- _Quoted passage_
Apache Kafka is a popular distributed event streaming platform. In modern Spring Boot applications, integrating Kafka with observability tools like Micrometer enables you to gain visibility into producer and consumer behavior. Let us delve into understanding how Spring Kafka Micrometer integration helps monitor and trace Kafka-based applications effectively.
1. Introduction
Apache Kafka is a high-throughput, distributed messaging system that enables real-time processing of streaming data. It allows applications to publish, subscribe to, store, and process streams of records in a fault-tolerant manner. Kafka is often used in microservices, event sourcing, and real-time analytics architectures. Key features of Apache Kafka include horizontal scalability, high durability, support for high-throughput message processing, strong ordering guarantees within partitions, and fault tolerance via replication. It also offers decoupling between producers and consumers, stream retention for replayability, and integration with stream processing frameworks like Kafka Streams and Apache Flink.
With the integration of Micrometer into Spring Kafka, developers can seamlessly monitor and trace message flows, latency, and error rates across Kafka producers and consumers. This combination empowers observability in distributed systems by emitting metrics compatible with popular monitoring systems like Prometheus and Grafana.

- _Stated task A_
From the Spring Kafka Micrometer text, extract the part that opens with the words containing "Apache Kafka is a popular" and closes with "Kafka-based applications effectively.".
- _Stated task B_
Answer these questions from the Spring Kafka Micrometer text:
(i) Which stream processing frameworks does Kafka integrate with?
(ii) In which kinds of architectures is Kafka often used?
(iii) With which monitoring systems are the metrics emitted by the Micrometer integration compatible?

- _Information shown_
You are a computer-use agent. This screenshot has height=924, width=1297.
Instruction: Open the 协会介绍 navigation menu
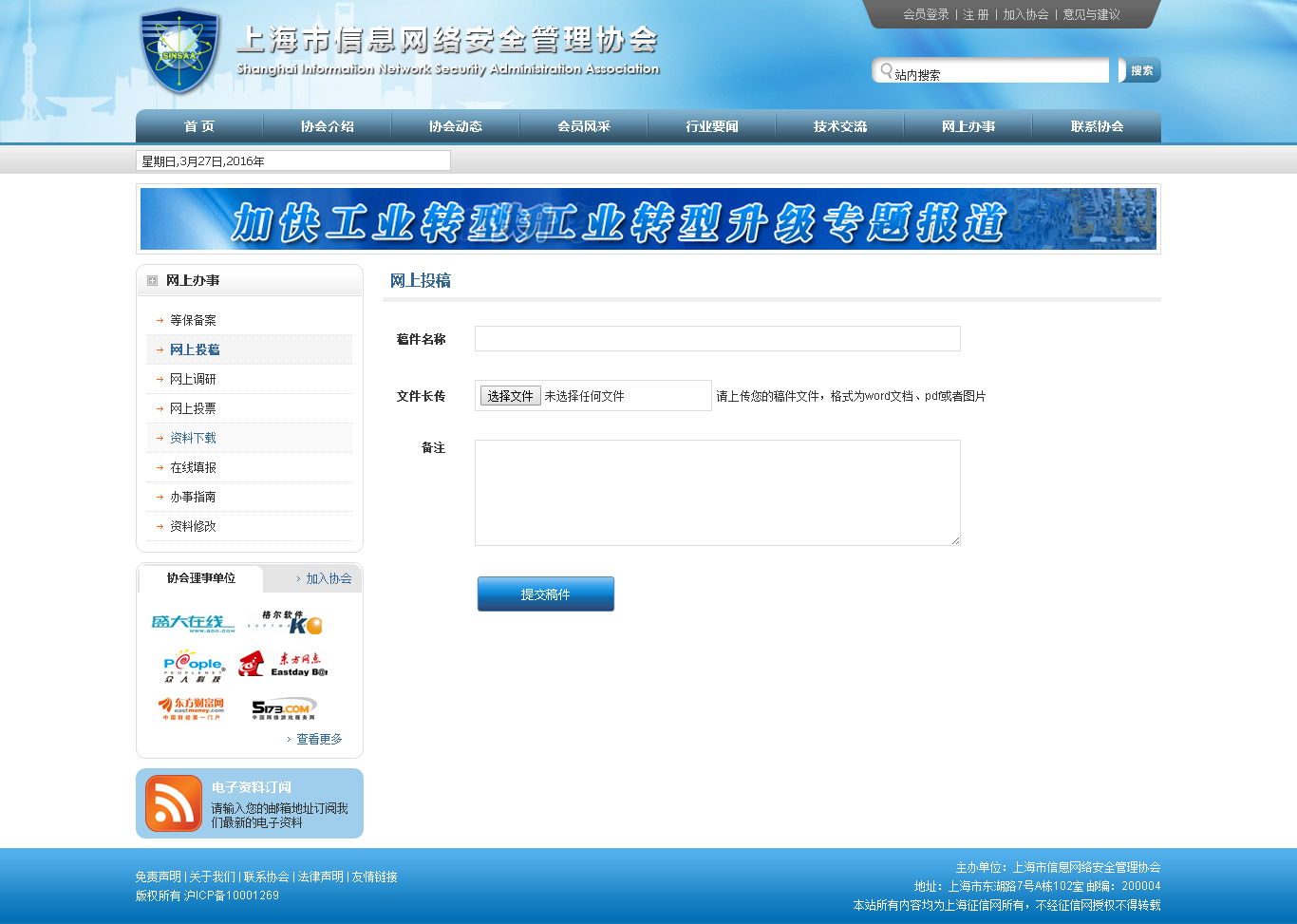[327, 126]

- _Final result A_
Apache Kafka is a popular distributed event streaming platform. In modern Spring Boot applications, integrating Kafka with observability tools like Micrometer enables you to gain visibility into producer and consumer behavior. Let us delve into understanding how Spring Kafka Micrometer integration helps monitor and trace Kafka-based applications effectively.

- _Final result B_
(i) Kafka Streams and Apache Flink.
(ii) Microservices, event sourcing, and real-time analytics architectures.
(iii) Prometheus and Grafana.